Irony: Incongruity between what might be expected and what actually occurs


It'd be more ironic to be playing our home opener against anyone besides dallas, but then even that is using the term very loosely.

He also said:


> and then some really good teams on the road too so


Too so what?


----------



## Spurs™ (Aug 6, 2006)

O ok my bad I actually thought ironic meant something else.


----------



## FreeMason Jr. (Jul 12, 2004)

Most people do. 

But anyways, what's the end to your sentence?


----------



## qross1fan (Dec 28, 2004)

TheRoc5 said:


> *IM JUST SO PISSED. This has got to be the hardest schedule in the nba. look at our rodeo road trip. :curse:
> I HATE YOU STERN!!!!!!!!!!!!!*
> 
> By the way, everyone mark Nov. 2nd on the calenders.....pack backs a *****


9 Out of 10 on the road, at least you guys just have one loooong road trip. Clips got two trips where 7 of 8 are on the road and another where 8 of 9 are. 

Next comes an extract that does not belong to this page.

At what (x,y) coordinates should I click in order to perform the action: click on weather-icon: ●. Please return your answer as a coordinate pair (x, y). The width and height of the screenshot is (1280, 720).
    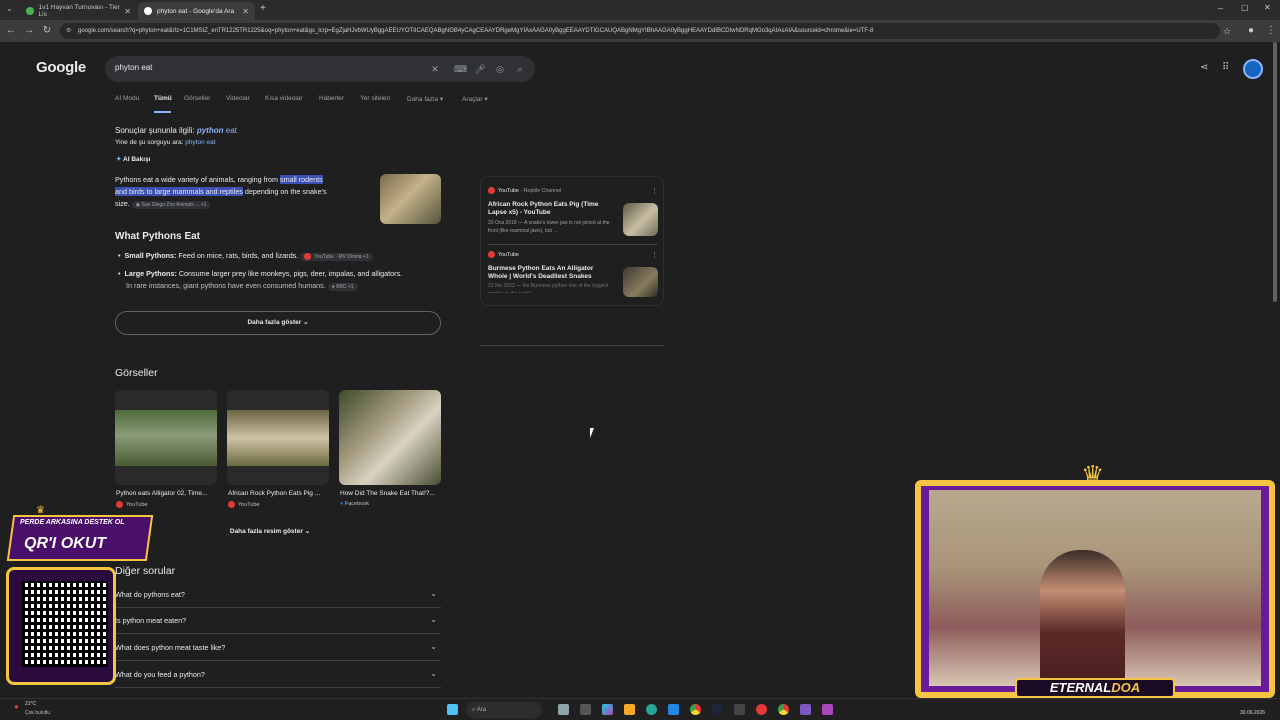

Nov 2nd = revenge, hmm goodluck with that :angel:


----------



## Spurs™ (Aug 6, 2006)

ezealen said:


> Most people do.
> 
> But anyways, what's the end to your sentence?


I don't remember If I do though I'll tell you first. :biggrin:


----------



## FreeMason Jr. (Jul 12, 2004)

qross1fan said:


> 9 Out of 10 on the road, at least you guys just have one loooong road trip. Clips got two trips where 7 of 8 are on the road and another where 8 of 9 are.
> 
> Nov 2nd = revenge, hmm goodluck with that :angel:


We always have a long road trip in the middle of the season. Always. That's not why we're mad. We're mad because of the teams we have to face during it. I don't expect to win every game during our trips, but I atleast expect our guys to come back in one piece!


----------



## Spurs™ (Aug 6, 2006)

ezealen said:


> We always have a long road trip in the middle of the season. Always. That's not why we're mad. We're mad because of the teams we have to face during it. I don't expect to win every game during our trips, but I atleast expect our guys to come back in one piece!


 Exactly, repped


----------



## TheRoc5 (Mar 1, 2005)

ezealen said:


> We always have a long road trip in the middle of the season. Always. That's not why we're mad. We're mad because of the teams we have to face during it. I don't expect to win every game during our trips, but I atleast expect our guys to come back in one piece!


amen


----------



## Spurs™ (Aug 6, 2006)

Well just to make another post who do you think our biggest challenges will be in this schedule?


----------



## FreeMason Jr. (Jul 12, 2004)

Dallas? Frankly they're the only team I think we'll have real trouble with.


----------



## Spurs™ (Aug 6, 2006)

Agreed!


----------